Barbara D. Alexander, Grant/research support from Charles River Laboratories, Astellas and Pfizer, and consultant for bioMerieux, Bristol Myers Squibb and Becton Dickinson; John W. Baddley, Consultant for Pfizer, Merck and Abbott; Emily Blumberg, Data Safety Monitoring Board Pfizer; Cornelius J. Clancy, Investigator-initiated grant support from Pfizer, Merck and Astellas; David van Duin, Speaker for Astellas and consultant for Pfizer; Graeme N. Forrest, Research support from Astellas; Deepali Kumar, Honoraria from Merck, Pfizer, Astellas and research support from Astellas and Merck; Kieren A. Marr, research grants from Astellas, Merck, Pfizer; advisory board and/or consultant for Astellas, Merck, Pfizer, Schering Plough; Michele I. Morris, Research funding from Astellas, Basilea and Pfizer, Speaker/Consultant/Advisory Group Participation—Merck, Pfizer, Astellas; Nina Singh, Investigator-initiated grant support from Pfizer; L. Joseph Wheat, President of MiraVista Diagnostics, a commercial laboratory that performs Histoplasma and coccidiodal antigen detection; There are no conflict of interest disclosures for other contributors.

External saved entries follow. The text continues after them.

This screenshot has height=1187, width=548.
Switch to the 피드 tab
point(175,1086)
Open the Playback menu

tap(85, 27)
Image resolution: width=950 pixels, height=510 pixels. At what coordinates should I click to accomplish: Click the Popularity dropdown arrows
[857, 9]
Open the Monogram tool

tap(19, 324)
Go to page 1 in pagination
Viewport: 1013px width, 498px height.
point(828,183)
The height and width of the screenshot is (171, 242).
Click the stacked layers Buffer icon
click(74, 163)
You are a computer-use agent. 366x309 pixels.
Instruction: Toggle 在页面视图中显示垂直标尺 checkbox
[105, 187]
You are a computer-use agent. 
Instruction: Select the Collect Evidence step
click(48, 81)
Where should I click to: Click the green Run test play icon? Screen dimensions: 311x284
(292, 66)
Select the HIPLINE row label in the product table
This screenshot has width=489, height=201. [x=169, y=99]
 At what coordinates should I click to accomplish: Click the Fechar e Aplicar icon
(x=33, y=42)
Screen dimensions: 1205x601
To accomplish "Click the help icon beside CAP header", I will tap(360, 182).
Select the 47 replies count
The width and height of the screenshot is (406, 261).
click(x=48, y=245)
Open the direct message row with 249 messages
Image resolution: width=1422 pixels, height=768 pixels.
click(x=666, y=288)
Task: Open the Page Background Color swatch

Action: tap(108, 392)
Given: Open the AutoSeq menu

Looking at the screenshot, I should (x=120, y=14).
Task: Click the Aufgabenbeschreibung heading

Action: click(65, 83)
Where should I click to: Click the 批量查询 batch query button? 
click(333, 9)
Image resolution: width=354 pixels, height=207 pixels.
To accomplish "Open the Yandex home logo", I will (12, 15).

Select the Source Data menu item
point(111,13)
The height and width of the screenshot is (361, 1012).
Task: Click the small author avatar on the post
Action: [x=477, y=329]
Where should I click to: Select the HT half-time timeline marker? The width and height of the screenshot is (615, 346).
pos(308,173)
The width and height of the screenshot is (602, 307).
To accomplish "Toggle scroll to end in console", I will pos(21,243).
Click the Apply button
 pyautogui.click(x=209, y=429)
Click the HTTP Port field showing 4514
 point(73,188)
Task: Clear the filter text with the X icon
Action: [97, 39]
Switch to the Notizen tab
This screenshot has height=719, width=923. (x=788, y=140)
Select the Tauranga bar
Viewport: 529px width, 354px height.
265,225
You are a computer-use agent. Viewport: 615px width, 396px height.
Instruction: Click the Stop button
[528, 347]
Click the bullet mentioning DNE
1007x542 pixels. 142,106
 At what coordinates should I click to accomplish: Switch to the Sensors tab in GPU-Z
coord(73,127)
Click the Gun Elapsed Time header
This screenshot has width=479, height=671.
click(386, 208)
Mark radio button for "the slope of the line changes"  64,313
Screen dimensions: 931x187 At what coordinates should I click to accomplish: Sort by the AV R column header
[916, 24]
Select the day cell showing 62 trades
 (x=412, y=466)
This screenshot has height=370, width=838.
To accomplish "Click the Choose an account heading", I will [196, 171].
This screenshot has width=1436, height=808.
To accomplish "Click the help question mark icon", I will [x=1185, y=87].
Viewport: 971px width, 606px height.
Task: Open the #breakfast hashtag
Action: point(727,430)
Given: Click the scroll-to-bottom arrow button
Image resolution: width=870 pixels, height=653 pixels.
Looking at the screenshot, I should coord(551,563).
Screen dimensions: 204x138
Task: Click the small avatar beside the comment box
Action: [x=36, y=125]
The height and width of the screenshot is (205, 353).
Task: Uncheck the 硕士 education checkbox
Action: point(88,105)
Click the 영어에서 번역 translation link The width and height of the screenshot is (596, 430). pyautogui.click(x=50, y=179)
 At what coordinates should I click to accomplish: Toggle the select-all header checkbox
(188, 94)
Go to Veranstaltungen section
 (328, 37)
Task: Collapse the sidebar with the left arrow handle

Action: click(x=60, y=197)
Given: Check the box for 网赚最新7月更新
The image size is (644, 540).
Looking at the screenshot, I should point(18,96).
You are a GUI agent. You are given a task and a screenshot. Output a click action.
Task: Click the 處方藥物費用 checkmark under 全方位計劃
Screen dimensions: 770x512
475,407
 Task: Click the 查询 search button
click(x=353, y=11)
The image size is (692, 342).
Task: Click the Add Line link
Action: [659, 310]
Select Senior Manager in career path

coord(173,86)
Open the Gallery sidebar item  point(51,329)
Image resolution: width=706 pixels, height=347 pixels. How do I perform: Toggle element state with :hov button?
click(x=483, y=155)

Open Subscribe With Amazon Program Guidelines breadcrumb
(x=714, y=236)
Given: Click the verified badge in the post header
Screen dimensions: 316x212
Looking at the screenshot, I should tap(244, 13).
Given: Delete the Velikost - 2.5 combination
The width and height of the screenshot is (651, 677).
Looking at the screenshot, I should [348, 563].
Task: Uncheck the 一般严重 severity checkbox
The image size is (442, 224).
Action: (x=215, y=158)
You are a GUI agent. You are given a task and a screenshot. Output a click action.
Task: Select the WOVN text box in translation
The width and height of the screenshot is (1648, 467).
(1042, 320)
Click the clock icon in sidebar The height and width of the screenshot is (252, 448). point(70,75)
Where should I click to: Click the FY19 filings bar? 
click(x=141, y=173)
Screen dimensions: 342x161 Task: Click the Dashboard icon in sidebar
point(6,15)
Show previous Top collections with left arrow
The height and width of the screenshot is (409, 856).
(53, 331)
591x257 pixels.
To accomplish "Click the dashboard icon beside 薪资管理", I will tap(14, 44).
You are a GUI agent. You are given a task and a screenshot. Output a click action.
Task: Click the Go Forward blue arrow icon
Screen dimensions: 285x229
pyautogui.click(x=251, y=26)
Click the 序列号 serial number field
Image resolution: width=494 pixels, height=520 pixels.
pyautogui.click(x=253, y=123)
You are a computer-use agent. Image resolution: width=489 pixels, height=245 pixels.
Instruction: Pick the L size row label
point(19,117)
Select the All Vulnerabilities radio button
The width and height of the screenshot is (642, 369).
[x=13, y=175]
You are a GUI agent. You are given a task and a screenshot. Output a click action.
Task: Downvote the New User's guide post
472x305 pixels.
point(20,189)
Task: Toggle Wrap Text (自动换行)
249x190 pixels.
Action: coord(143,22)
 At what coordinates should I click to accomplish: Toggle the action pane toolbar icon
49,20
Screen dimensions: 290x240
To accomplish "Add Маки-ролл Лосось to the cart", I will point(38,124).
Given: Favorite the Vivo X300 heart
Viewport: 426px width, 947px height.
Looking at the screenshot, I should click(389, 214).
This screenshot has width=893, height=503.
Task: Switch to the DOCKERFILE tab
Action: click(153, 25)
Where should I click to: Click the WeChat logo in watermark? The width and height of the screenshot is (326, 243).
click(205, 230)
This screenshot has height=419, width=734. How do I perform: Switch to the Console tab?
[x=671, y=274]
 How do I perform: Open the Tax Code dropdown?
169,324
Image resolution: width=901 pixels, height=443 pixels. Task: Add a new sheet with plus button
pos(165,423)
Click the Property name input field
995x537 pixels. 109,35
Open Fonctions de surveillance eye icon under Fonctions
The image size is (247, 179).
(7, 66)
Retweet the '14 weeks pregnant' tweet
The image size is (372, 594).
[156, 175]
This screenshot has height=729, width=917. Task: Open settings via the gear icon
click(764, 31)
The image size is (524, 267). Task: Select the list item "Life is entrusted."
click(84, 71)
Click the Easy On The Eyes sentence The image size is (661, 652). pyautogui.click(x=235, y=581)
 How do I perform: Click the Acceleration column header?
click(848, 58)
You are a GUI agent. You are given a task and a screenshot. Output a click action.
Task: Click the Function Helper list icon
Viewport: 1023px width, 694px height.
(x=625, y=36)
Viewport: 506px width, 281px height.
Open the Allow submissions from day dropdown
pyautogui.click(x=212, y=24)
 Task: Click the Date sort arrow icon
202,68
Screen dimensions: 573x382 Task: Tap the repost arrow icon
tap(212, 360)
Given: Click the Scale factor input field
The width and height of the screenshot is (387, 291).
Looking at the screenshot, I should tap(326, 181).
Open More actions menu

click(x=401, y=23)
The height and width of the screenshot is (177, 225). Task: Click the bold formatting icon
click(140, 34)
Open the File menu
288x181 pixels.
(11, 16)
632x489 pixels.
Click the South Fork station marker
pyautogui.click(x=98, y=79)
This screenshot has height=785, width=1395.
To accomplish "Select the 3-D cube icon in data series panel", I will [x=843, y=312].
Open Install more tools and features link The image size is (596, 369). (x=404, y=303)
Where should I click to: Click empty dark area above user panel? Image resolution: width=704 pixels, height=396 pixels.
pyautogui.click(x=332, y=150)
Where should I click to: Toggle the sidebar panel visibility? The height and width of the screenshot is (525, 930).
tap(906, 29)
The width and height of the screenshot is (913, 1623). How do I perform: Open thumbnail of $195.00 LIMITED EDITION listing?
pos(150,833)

We thank Dr. Timothy L. Pruett (University of Minnesota, Minneapolis, MN); Dr. Robert J. Stratta (Wake Forest University, Winston Salem, NC) and Dr. Jose M. Aguado (University Hospital 12 de Octubre, Madrid, Spain) and Dr. Julian Torre-Cisneros (Reina Sofia University Hospital-IMIBIC, University of Córdoba, Spain) both from the Spanish Network for Research in Infectious Diseases (REIPI) for their thoughtful review of sections of the document. We are grateful to Courtney Wright and Christina Stamm (American Society of Transplantation) for logistical support during guidelines development.